• [本文]
宣教という使命は大事な使命の一つです。しかし、イエス様は「救い主」である御自分にしかできない使命を成し遂げなければならない時が迫っていることを切実に感じておられたのではないでしょうか。それは「人間の罪の贖いのために、十字架にかかる」という使命です。預言と同じ御業を行っておられたイエス様を「救い主」として受け入れるべきユダヤ教指導者達(ファリサイ派や律法学者達)が、御自分を排除しようとしていることを知って、イエス様はますます嘆かれたことでしょう。この権力者達は、自分の都合で、神様を持ち出したり、無視したりしています。これが人間の罪深い姿の一つです。私達にも当てはまる姿です。そんな人間達の大きな罪のために十字架にかからねばならないという使命が迫っている……。だから、神の国の福音を宣教するという役割を、招き、愛し、育んでこられた大事な弟子達に譲って行かねばならないと覚悟されていたのではないでしょうか。だから、12使徒として御自分で選ばれた重要な弟子達が宣教の旅を一緒にすることをお許しになったのでしょう。御自分と行動を共にすることで、「神の国の福音」を宣教することを御自分からすべて学んでほしいという主の切実な思いを感じます。

 「神の国の福音」

さて、その「神の国の福音」をもう一度、よく考えてみたいと思います。

「神の国」は「神様が王として支配している世界」と説明されています。「神様の愛」が行き届いた世界と言えます。「神様の愛」の特徴は、無償の愛、自己犠牲の愛、弱い者を愛する愛です。そして、その神様は何よりも私達人間一人一人を愛しておられます。神様から離れたがる、罪深い私たちが、「神の国」に入るためには救い主による罪の贖いが必要なのです。その罪の贖いのために救い主がこの世に来てくださり、私達人間と同じ姿になり、御自分の命を犠牲にする贖いとして「十字架にかかる使命」を引き受けてくださる、それこそが、人間にとっての「福音」=「喜ばしい知らせ」なのです。ですから、「神の国」は、イエス様がこの世に遣わされた時から始まっているのです!

 救われた感謝としての奉仕に生きる婦人達

12使徒達を「神の国の福音」の伝道者として教育するための重要な宣教の旅に、同行を許された婦人達がいたこと、しかも、名前が具体的に記されていることは驚きです。他の古代社会と同じように、当時のユダヤは男性中心の家父長制社会でした。しかし、イエス様とその周りでは、人間社会の性別の壁を悠に超えていることが示されています。3人とも、恐らく、イエス様によって、「悪霊を追い出して病気を癒していただいた」のだと思われます。特に、「マグダラの女と呼ばれたマリア」と「ヘロデの家令クザの妻ヨハナ」は、ルカ福音書24章の「十字架の後の復活」の場面で、イエス様の御言葉を思い出して、御言葉どおりのことが起こったと使徒達に伝えるという重要な働きに用いられたことが、名前を挙げて記録されています。

• [利用できるデータ]
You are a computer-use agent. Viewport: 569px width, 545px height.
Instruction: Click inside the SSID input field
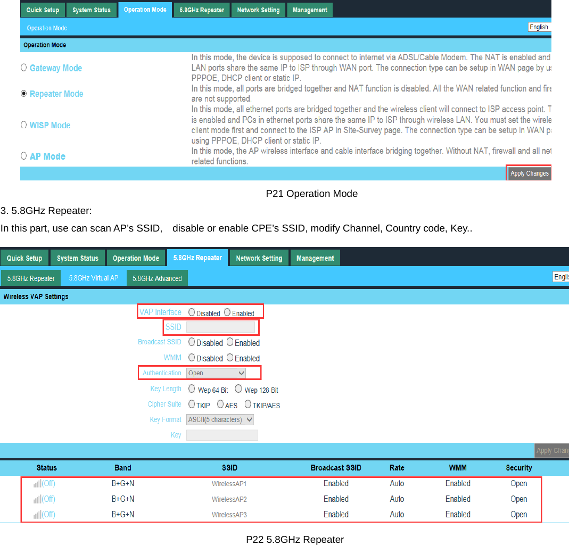[221, 327]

• [取り組む内容]
**A)** 「神の国の福音」を扱った本文では、「神の国」はどのような世界だと説明されているか。
**B)** 「神の国の福音」を扱った本文を、最後の文の後から書き継げ。
このデータは別の出典から取ったものである。

• [解答]
**A)** 「神様が王として支配している世界」と説明されている。

**B)**
彼女達は、人間の力で治せない病気になって絶望していた故に、「神様の救い」を切実に求めるようになり、イエス様との出会いとその救いという恵みをいただくことができたのでしょう。人間的に考えれば、絶望する体験は本当に避けたいですが、神様を無視して生きたがる人間には、そのことをとおして、やっと真剣に神様を求めるように変わることが多いものです。この婦人達は、病気という絶望に真剣に向き合った、そこで、神様の救いを求めた、そして本当の救いに導かれたのです。だから、イエス様の救いが本物であることを切実に感じたのだと思います。絶望の淵にいたからこそ、イエス様からの救いの素晴らしさを本当に知ることができる、その体験をした人が、自分を救ってくださった神様への感謝の応えとして、自ら奉仕する人に変えられていきます。私達も、もう一度、主に出会って救われた時の喜びを思い出し、主の御旨のために奉仕したいものです。

1月31日の説教要旨 「あなたの道」 吉田 新 先生(東北学院大学)

テサロニケの信徒への手紙一3:11-13

 はじめに

 本日は「キリストとは私たちにとって誰か」「私たちに何をなさる方なのか」について、聖書から共に学びたいと思います。

 ドイツの街並みと石畳

私が長く住んでいたドイツは街並みをとても大切にします。昔からの街並みを保存することに力を注ぎます。このことで一つ驚いたのは、住んでいた町の道です。私が住んでいたのは歴史的な建物が立ち並ぶ地域でしたが、この地域の道はすべて石畳です。アスファルトの道もありましたが、原則は石畳。石畳はあまり頑丈ではありません。自動車やトラックなどの重い車両が通り続ければ、壊れてがたがたしてしまいます。ですから、石畳は新しく敷き直す必要があります。こぶしぐらいの石を一つ一つ組み合わせて、ずれがないように道に並べていきます。気の遠くなるような作業です。

 古代の道

アスファルトを流すだけの現代の道と違い、かつて、このようにして道をつくりました。聖書の世界も同じです。イエス様やパウロが生きた時代、ローマ帝国が地中海を支配していた時代、ローマ帝国は支配した各地に交通網を整備しました。ローマ帝国が敷いた道は、主に人々が行き来する交易路としての役割がありましたが、さらに重要なのは軍隊を迅速に移動させるための道です。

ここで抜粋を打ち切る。